-- Given data follows --

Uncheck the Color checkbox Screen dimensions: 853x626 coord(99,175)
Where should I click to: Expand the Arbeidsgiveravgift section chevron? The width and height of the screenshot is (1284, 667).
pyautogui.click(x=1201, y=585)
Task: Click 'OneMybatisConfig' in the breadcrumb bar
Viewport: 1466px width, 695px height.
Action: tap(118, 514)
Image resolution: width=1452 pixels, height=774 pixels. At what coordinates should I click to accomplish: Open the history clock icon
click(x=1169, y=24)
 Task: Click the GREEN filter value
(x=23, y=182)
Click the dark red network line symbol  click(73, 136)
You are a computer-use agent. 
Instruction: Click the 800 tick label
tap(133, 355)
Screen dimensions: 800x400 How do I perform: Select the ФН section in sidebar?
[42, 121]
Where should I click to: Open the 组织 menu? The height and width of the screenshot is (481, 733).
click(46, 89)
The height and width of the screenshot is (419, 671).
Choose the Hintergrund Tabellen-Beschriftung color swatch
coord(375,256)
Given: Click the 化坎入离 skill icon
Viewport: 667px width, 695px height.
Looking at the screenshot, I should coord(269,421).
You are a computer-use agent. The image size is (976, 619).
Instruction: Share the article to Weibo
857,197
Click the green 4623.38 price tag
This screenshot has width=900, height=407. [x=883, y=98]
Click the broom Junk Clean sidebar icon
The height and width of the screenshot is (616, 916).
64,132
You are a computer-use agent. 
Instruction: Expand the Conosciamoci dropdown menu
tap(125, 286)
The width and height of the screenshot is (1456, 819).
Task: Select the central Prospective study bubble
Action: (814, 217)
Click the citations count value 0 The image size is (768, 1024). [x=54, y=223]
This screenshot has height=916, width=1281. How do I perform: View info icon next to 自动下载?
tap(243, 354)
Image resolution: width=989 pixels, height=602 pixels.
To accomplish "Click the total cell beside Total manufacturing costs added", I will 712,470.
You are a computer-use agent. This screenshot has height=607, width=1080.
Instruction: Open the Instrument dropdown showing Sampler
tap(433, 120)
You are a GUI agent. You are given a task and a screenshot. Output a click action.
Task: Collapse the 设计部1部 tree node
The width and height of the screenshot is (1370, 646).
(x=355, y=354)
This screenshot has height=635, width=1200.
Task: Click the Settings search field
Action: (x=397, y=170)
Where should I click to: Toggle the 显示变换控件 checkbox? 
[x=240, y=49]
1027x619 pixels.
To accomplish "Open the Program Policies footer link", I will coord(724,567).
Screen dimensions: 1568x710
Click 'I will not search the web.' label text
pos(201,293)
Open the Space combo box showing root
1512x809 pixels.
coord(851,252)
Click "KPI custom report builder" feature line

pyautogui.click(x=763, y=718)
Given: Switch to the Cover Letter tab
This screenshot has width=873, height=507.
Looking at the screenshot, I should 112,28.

-- Given data concluded --

--- Assignment ---
Look over the entries above. Copy every line that contains the word "computer".

--- Result below ---
You are a computer-use agent. 
You are a computer-use agent. The image size is (976, 619).
You are a computer-use agent. 
You are a computer-use agent. This screenshot has height=607, width=1080.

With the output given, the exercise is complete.